What this task involves: Restate word for word the lines of the entries below, starting with the line that holds "Threesome (55, 2406)" and ending with the line that holds "Public Nudity (57, 2136)", and no others.

[[ Records supplied, beginning ]]

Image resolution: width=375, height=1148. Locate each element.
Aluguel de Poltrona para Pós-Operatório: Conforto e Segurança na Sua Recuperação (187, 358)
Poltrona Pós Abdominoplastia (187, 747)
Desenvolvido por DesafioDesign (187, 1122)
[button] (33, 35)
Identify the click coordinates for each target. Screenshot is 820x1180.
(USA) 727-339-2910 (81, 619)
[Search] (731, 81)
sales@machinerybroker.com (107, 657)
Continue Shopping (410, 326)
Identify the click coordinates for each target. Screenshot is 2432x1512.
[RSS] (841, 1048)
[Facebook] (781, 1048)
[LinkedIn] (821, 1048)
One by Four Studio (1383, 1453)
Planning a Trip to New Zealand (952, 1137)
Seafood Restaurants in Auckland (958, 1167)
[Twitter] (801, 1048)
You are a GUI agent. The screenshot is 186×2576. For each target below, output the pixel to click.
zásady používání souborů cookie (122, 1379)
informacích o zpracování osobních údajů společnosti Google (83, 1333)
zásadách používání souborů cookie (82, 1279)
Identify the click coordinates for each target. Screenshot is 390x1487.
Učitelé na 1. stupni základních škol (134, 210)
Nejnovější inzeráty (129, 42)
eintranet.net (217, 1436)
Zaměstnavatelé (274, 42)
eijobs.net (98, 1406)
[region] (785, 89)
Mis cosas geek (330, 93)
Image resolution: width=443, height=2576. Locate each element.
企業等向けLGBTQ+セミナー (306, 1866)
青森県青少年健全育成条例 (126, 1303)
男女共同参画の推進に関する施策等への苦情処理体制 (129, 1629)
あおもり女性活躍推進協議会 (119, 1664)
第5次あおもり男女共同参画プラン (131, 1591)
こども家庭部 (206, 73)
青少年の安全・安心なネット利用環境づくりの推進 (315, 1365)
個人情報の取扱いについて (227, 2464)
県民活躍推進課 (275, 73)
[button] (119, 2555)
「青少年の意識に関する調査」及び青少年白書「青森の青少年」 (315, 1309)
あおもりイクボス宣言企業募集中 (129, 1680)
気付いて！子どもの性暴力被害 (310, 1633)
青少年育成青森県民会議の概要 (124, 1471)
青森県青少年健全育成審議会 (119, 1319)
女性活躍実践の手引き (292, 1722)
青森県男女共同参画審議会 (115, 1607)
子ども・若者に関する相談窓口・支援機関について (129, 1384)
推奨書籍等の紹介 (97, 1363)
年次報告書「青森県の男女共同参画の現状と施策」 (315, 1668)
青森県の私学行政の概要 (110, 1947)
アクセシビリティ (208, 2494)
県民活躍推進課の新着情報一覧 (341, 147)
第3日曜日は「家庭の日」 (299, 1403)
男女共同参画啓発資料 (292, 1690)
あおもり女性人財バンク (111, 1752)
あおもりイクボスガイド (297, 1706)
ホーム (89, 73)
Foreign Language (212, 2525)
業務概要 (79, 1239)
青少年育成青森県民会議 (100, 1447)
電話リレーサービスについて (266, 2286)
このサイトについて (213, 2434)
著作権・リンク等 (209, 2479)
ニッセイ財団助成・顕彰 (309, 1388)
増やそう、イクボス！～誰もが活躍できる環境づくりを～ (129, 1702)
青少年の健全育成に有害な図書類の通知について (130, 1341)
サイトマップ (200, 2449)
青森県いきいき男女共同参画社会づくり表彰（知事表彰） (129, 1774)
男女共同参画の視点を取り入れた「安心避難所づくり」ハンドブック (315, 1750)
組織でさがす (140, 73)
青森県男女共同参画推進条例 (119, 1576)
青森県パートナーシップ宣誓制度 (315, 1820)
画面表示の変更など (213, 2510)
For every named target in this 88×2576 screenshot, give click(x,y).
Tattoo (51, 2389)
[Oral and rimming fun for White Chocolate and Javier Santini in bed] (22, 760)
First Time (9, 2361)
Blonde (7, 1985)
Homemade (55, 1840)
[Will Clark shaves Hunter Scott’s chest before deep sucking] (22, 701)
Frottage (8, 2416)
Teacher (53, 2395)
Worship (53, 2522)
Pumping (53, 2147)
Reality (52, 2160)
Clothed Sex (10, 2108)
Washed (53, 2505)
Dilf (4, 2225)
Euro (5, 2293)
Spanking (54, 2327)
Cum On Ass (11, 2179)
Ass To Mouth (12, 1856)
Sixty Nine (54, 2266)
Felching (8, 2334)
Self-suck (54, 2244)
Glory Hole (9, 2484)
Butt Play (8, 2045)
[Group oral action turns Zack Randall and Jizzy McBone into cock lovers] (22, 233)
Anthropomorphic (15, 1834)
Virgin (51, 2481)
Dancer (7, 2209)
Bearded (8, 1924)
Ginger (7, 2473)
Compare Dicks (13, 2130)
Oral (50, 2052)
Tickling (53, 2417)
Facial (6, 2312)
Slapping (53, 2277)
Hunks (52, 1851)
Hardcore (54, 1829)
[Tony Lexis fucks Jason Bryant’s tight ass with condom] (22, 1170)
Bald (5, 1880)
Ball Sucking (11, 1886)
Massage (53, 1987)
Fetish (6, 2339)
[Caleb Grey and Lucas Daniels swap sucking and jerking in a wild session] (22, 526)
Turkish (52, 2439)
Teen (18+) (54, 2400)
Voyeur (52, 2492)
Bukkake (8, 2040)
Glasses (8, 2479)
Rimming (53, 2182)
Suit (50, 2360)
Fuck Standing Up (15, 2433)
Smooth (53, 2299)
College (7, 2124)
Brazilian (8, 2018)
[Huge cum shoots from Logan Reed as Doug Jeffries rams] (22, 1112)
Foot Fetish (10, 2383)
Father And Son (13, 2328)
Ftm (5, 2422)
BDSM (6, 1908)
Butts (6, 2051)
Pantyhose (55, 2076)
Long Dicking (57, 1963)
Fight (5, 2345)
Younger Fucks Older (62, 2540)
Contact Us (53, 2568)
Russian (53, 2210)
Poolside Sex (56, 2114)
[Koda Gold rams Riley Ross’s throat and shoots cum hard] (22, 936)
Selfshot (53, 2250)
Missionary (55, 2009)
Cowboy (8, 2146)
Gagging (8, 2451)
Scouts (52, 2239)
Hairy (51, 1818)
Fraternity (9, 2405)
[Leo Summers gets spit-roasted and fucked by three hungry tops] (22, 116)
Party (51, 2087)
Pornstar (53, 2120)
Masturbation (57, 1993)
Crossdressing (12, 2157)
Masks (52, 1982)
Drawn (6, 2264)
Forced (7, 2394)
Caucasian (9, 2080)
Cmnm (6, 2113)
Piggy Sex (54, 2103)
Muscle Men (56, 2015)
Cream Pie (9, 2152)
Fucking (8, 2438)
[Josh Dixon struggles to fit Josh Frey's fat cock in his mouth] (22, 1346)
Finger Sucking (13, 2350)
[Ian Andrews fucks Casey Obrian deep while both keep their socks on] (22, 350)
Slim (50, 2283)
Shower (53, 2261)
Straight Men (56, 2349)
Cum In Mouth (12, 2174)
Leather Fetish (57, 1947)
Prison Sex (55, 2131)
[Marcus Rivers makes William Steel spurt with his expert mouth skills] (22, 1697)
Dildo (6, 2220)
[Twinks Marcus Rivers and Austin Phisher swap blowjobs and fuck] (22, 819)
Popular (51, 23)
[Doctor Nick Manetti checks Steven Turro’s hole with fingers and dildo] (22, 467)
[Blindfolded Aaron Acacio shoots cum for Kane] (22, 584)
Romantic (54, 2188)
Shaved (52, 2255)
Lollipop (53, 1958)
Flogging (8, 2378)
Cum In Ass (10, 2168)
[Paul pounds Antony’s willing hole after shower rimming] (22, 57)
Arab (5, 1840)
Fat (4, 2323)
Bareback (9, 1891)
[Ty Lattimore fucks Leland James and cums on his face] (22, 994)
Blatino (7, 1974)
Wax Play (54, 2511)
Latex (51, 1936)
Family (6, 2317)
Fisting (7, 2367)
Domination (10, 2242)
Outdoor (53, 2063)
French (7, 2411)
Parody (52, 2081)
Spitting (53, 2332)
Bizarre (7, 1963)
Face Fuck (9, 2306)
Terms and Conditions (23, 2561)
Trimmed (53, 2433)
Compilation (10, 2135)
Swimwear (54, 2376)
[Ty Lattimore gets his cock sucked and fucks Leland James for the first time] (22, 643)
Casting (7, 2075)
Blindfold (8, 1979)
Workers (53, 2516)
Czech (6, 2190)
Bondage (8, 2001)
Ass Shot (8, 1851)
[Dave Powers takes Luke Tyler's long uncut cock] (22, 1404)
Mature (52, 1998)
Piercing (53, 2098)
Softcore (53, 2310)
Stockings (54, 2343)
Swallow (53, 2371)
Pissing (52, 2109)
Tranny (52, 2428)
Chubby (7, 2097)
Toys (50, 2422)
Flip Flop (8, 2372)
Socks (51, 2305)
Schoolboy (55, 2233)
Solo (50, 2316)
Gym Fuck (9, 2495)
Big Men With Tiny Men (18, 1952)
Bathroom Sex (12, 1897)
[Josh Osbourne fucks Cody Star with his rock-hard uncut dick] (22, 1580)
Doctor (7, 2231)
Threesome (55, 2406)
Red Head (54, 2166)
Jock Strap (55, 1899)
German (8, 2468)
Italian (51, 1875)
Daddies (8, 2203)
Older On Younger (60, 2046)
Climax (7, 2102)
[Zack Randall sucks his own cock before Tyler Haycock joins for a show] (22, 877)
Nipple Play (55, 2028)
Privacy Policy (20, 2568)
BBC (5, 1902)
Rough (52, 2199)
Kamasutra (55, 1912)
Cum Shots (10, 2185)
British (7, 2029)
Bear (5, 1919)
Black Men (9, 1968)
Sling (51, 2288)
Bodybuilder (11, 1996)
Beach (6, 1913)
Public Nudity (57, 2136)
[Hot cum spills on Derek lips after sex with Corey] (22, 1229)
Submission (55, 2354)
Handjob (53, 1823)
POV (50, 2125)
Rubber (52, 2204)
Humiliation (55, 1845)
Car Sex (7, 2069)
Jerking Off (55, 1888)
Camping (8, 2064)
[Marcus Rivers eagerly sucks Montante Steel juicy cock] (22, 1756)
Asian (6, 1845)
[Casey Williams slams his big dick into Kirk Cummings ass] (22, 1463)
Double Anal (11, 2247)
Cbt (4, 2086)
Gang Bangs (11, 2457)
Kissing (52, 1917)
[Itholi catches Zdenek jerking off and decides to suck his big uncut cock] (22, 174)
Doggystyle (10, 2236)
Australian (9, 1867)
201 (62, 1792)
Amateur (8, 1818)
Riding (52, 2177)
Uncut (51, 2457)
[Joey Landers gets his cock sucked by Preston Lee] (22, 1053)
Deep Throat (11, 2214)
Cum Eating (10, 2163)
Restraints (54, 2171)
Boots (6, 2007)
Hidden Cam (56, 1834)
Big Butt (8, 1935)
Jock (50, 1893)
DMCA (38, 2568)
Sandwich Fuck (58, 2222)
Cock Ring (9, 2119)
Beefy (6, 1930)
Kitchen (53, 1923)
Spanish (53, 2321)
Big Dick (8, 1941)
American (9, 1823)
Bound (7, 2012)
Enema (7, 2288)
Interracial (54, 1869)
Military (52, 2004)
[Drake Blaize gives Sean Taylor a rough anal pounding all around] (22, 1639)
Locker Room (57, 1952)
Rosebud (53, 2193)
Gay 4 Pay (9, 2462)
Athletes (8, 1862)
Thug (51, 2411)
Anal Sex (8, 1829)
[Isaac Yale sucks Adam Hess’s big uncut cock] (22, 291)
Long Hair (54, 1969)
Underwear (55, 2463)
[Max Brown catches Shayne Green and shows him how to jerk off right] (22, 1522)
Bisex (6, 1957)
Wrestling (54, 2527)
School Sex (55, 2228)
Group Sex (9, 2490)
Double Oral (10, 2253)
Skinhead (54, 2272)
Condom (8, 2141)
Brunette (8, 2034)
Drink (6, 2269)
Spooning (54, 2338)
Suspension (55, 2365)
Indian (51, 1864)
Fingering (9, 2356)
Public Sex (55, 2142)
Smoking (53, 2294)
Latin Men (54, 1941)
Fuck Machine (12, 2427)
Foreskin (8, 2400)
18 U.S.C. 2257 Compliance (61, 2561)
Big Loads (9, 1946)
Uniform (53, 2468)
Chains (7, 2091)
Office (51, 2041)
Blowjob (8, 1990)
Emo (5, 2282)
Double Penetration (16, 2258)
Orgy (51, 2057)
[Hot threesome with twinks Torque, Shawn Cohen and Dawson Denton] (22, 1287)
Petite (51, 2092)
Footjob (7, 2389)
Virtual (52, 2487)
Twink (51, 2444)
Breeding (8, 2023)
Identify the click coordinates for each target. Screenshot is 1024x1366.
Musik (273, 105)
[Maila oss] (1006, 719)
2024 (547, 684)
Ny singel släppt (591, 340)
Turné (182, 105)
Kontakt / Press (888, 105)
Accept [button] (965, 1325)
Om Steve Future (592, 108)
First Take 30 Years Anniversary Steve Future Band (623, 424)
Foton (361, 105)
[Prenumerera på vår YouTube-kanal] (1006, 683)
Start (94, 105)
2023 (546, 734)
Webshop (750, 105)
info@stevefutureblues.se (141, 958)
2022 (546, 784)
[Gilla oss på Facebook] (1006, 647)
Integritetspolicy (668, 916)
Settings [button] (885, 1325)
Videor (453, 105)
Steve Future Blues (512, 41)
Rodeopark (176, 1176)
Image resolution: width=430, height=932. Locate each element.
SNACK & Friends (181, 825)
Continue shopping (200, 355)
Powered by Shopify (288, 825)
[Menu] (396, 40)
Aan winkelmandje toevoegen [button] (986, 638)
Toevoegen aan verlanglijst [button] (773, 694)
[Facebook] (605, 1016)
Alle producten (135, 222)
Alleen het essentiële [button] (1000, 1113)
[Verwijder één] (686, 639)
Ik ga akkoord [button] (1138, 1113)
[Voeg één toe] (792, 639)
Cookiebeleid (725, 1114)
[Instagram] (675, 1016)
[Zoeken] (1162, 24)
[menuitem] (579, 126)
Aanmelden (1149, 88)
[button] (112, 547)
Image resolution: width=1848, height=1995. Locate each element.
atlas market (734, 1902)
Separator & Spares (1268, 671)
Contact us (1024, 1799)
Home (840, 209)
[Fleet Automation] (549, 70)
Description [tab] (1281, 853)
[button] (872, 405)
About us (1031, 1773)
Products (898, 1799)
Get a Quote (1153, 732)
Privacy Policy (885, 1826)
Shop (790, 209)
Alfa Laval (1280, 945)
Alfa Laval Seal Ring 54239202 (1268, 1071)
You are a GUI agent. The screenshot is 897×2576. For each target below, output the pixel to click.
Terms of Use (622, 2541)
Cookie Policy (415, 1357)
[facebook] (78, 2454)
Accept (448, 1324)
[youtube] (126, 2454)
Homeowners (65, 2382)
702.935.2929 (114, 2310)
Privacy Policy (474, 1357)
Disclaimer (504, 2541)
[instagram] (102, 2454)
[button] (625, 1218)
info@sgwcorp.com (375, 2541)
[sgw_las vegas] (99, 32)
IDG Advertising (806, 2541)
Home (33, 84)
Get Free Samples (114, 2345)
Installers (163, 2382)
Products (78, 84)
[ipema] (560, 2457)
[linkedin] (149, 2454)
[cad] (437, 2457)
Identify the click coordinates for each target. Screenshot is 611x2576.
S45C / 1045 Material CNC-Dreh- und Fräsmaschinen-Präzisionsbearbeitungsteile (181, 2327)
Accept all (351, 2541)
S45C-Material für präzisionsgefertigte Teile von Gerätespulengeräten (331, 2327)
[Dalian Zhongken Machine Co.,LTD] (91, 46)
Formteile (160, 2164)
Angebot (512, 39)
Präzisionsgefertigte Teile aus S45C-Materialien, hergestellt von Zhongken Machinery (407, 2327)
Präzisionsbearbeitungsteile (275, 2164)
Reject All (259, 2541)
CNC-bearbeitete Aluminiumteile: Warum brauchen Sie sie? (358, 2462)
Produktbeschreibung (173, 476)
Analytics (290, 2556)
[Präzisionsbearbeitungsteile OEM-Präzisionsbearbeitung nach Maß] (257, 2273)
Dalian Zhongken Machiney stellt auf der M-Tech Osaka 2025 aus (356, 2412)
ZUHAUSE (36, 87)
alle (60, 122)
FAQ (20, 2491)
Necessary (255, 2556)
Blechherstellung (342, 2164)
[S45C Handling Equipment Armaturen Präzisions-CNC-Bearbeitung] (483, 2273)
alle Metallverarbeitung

[[ Records supplied, end ]]

Solution to this exercise:
Threesome (55, 2406)
Red Head (54, 2166)
Jock Strap (55, 1899)
German (8, 2468)
Italian (51, 1875)
Daddies (8, 2203)
Older On Younger (60, 2046)
Climax (7, 2102)
[Zack Randall sucks his own cock before Tyler Haycock joins for a show] (22, 877)
Nipple Play (55, 2028)
Privacy Policy (20, 2568)
BBC (5, 1902)
Rough (52, 2199)
Kamasutra (55, 1912)
Cum Shots (10, 2185)
British (7, 2029)
Bear (5, 1919)
Black Men (9, 1968)
Sling (51, 2288)
Bodybuilder (11, 1996)
Beach (6, 1913)
Public Nudity (57, 2136)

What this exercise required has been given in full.